PROBLEM | Among the entries below, please repeat exactly and only the lines from the line containing "Screen dimensions: 949x401" to the line containing "Viewport: 1140px width, 640px height.", both lines included.

GIVEN ENTRIES |
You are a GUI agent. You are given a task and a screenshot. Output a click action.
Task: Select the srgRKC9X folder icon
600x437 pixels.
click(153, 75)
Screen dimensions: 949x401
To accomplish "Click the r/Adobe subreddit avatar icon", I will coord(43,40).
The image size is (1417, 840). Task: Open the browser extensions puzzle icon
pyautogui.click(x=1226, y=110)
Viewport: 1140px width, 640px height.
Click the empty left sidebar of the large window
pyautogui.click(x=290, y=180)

--

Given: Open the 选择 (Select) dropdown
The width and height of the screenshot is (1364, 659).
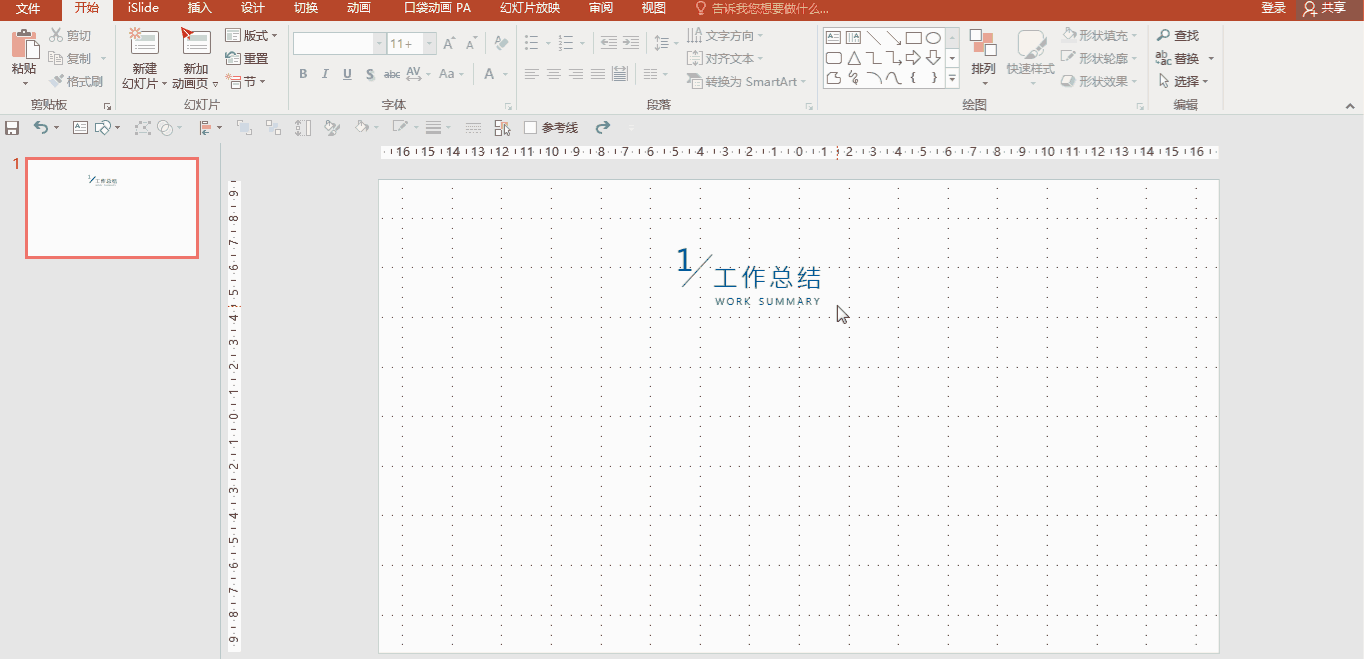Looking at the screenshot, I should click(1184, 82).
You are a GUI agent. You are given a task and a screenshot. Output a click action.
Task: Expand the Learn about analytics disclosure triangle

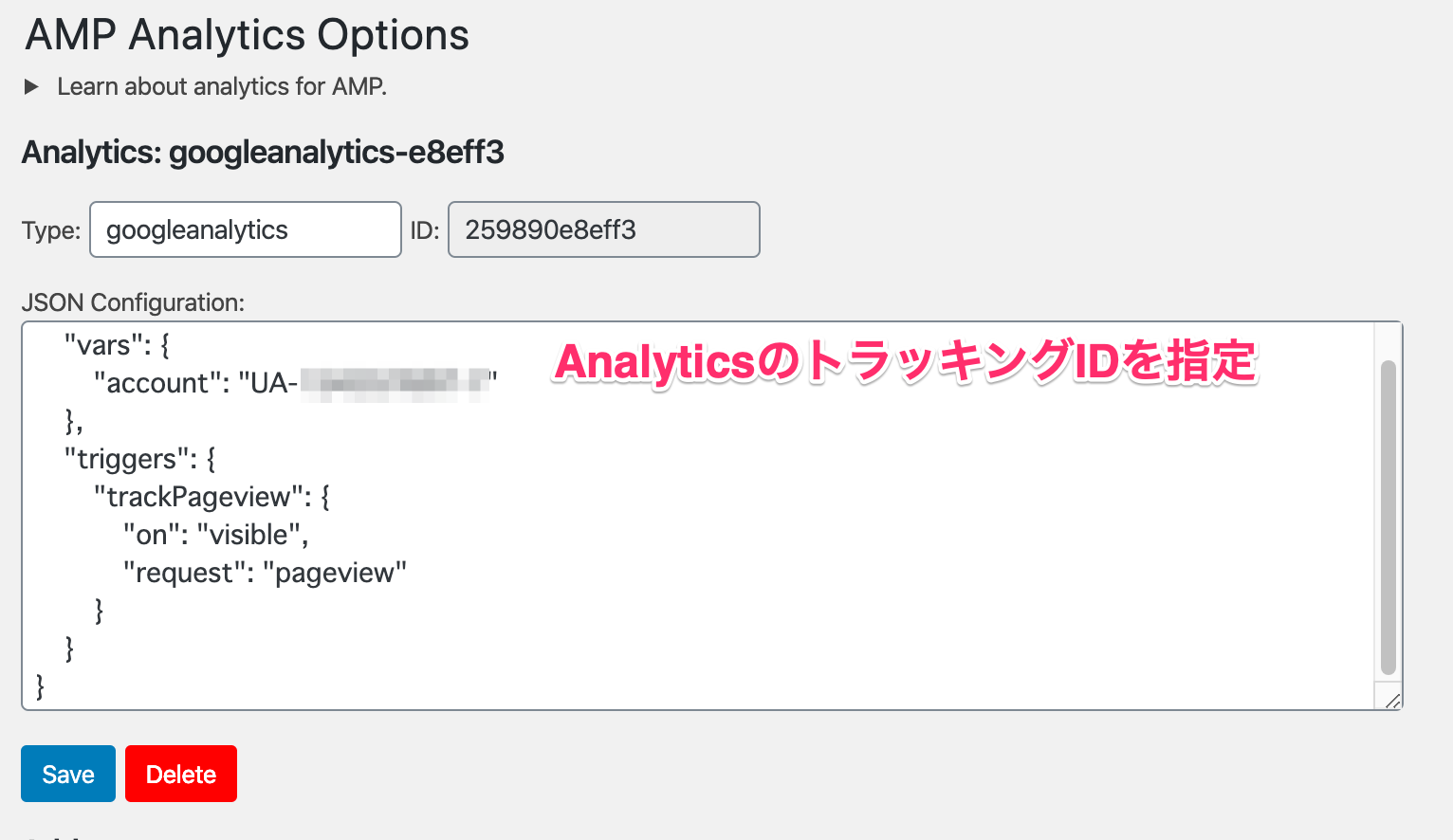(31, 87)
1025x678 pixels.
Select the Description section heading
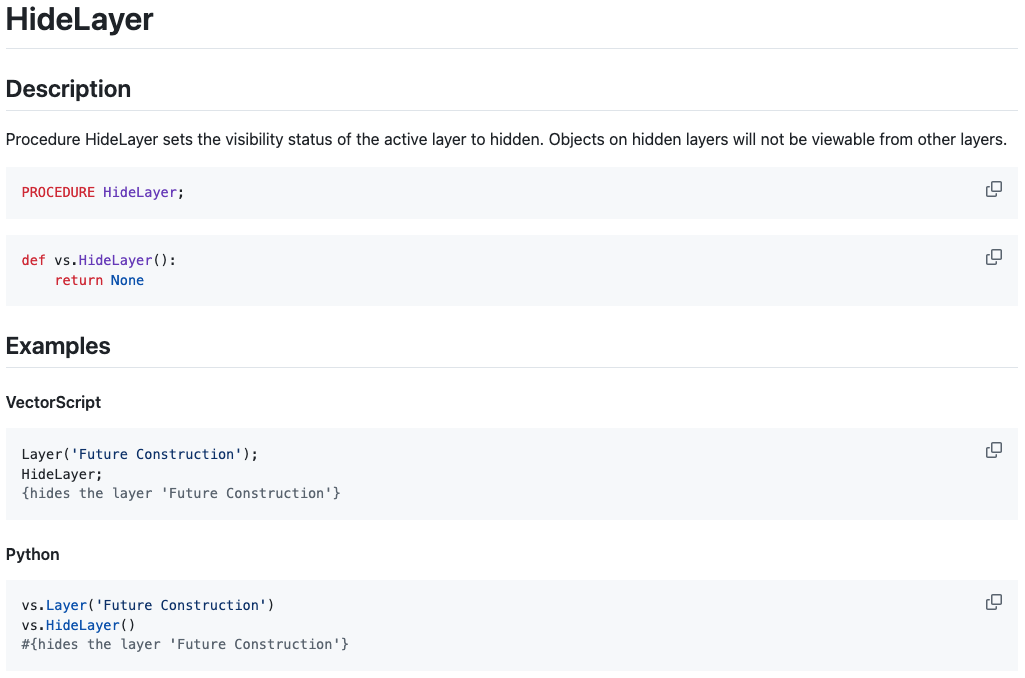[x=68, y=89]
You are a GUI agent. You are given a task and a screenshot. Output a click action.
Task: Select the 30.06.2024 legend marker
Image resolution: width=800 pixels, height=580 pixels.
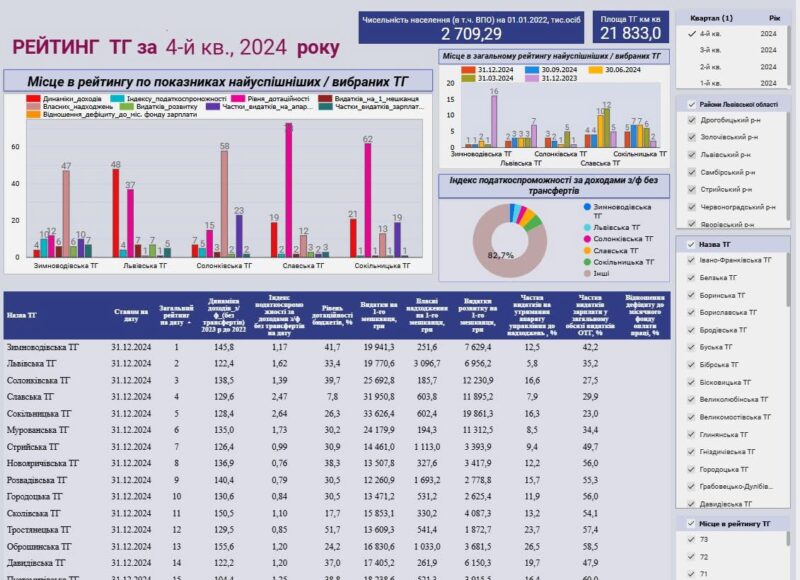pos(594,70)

ANSWER SPACE |
Screen dimensions: 949x401
To accomplish "Click the r/Adobe subreddit avatar icon", I will coord(43,40).
The image size is (1417, 840). Task: Open the browser extensions puzzle icon
pyautogui.click(x=1226, y=110)
Viewport: 1140px width, 640px height.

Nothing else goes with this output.